Il medico, che è stato in prima linea anche nella divulgazione durante la pandemia di COVID-19, in un video pubblicato sul suo profilo Facebook ha indicato cosa deve preoccuparci e spingerci a richiedere assistenza sanitaria, non prima però di aver fatto un cenno sulla situazione epidemiologica attuale, dove si riscontrano appunto numerosi casi di polmonite da influenza. Il professor Bassetti ha spiegato che in questo momento nel nostro Paese “sono davvero tanti i casi di polmonite”, aggiungendo che “sono aumentati in maniera significativa gli accessi al Pronto Soccorso, in generale in ambito ospedaliero.”
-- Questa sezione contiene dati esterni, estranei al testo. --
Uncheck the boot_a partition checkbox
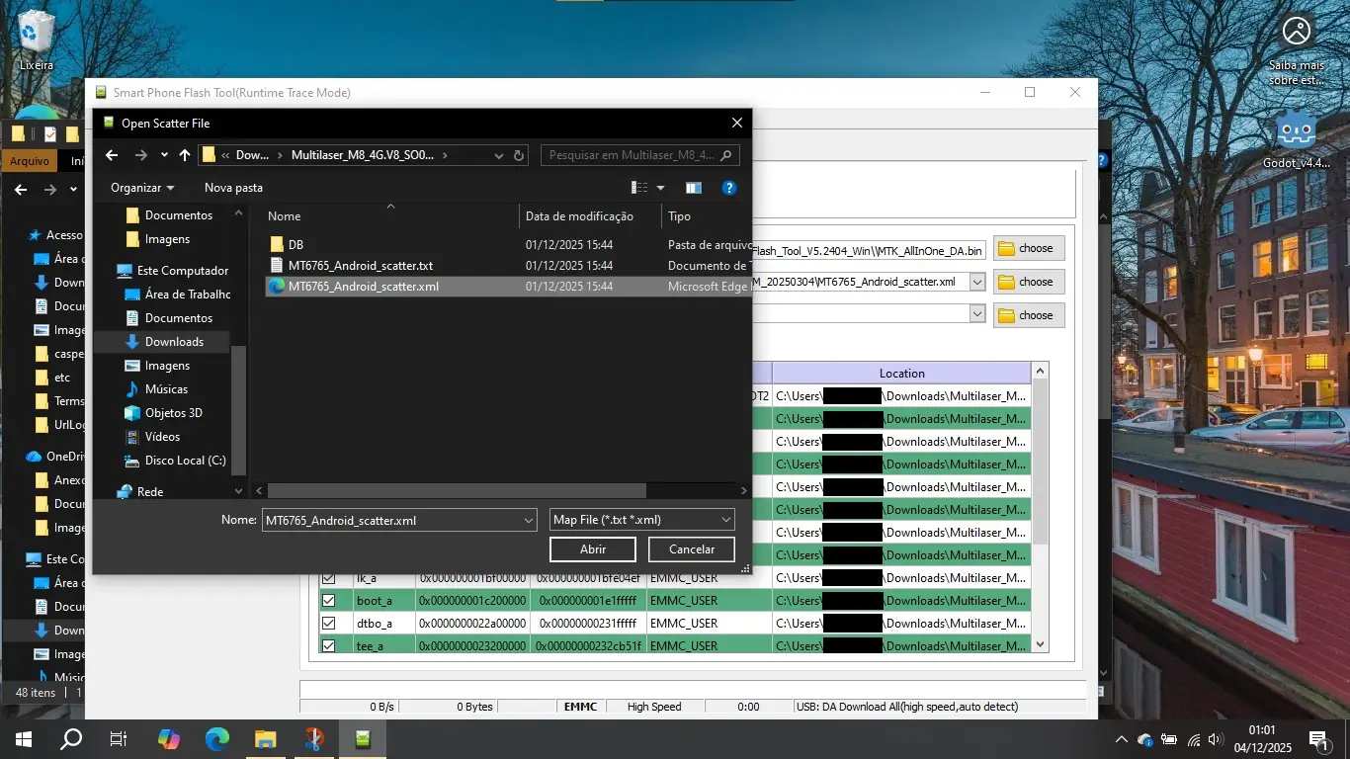Screen dimensions: 1350x759 329,601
Chiaramente non tutti coloro che si ammalano di influenza devono recarsi al Pronto Soccorso, pertanto il medico ha innanzitutto indicato quando la visita si può evitare: “Certamente non per due o tre giorni di febbre, se anche la febbre è a 38 o 39, ma anche se fosse a 39 e mezzo”, perché “è il normale decorso dell'influenza”. Poi ha puntato il dito contro il sintomo sibillino, l'insufficienza respiratoria, una condizione che si verifica quando “il livello ematico di ossigeno si riduce oppure quello di anidride carbonica diviene pericolosamente elevato”, spiegano gli autorevoli Manuali MSD per operatori sanitari. “Dobbiamo avere paura e andare al Pronto Soccorso quando insieme alla febbre c'è l'insufficienza respiratoria, cioè quando mettendo il dito nel saturimetro la saturazione scende sotto 90-88%, se normalmente siamo intorno a 97-98, quindi una decina di punti di riduzione”, sottolinea Bassetti, aggiungendo anche “dolore al petto, tosse insistente, forte che non recede con nessun tipo di trattamento.”
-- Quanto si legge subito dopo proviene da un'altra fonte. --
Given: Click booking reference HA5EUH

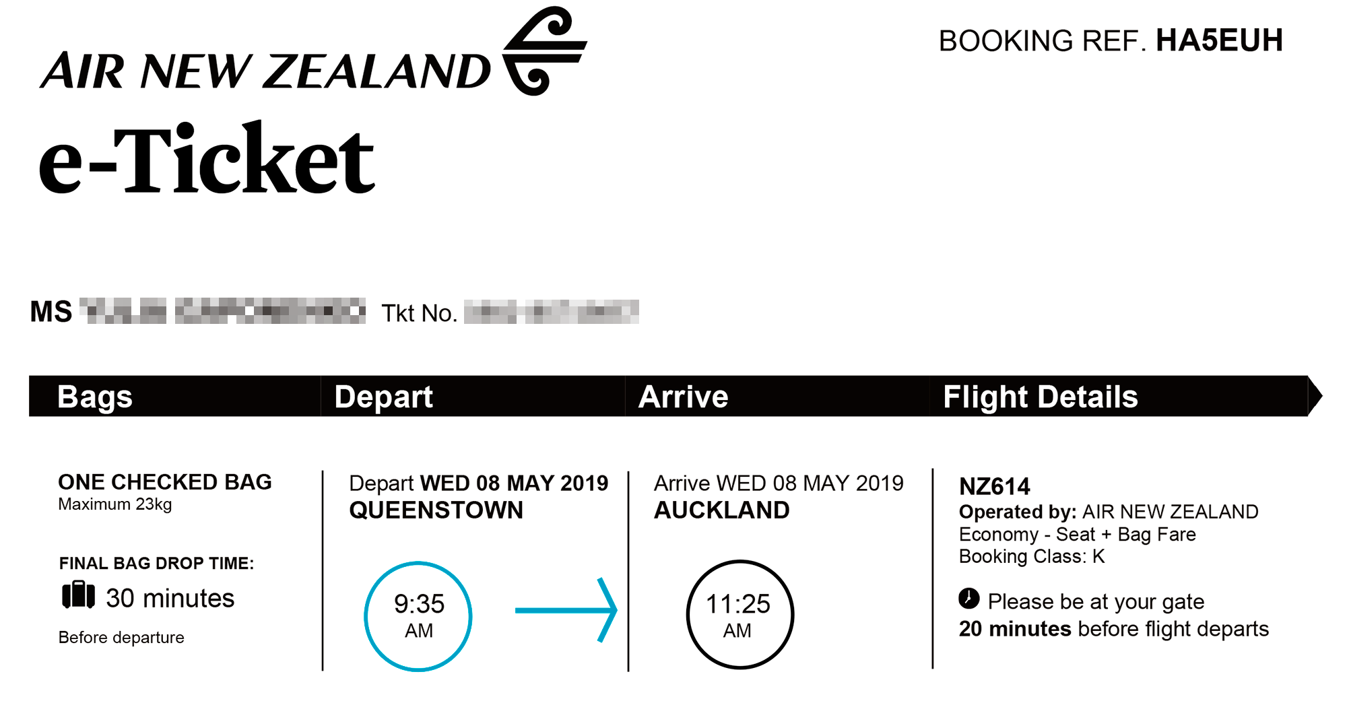Looking at the screenshot, I should point(1219,40).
Il medico spiega nel video che questi sintomi potrebbero essere gli effetti di una broncopolmonite da influenza, una condizione che in questo periodo sta colpendo non solo i soggetti fragili e anziani, ma anche tanti giovani. “Questo è un messaggio che bisogna dare perché l'influenza è tutto tranne che un'infezione banale che può colpire tutti, da 0 fino a 100 anni”, ammonisce l'infettivologo. La chiosa è sull'importanza della prevenzione e del vaccino antinfluenzale, che può essere fatto anche in questi giorni a ridosso del picco massimo. Grazie alla vaccinazione, evidenzia Bassetti, magari l'influenza la si prende lo stesso, ma non arriva in maniera grave.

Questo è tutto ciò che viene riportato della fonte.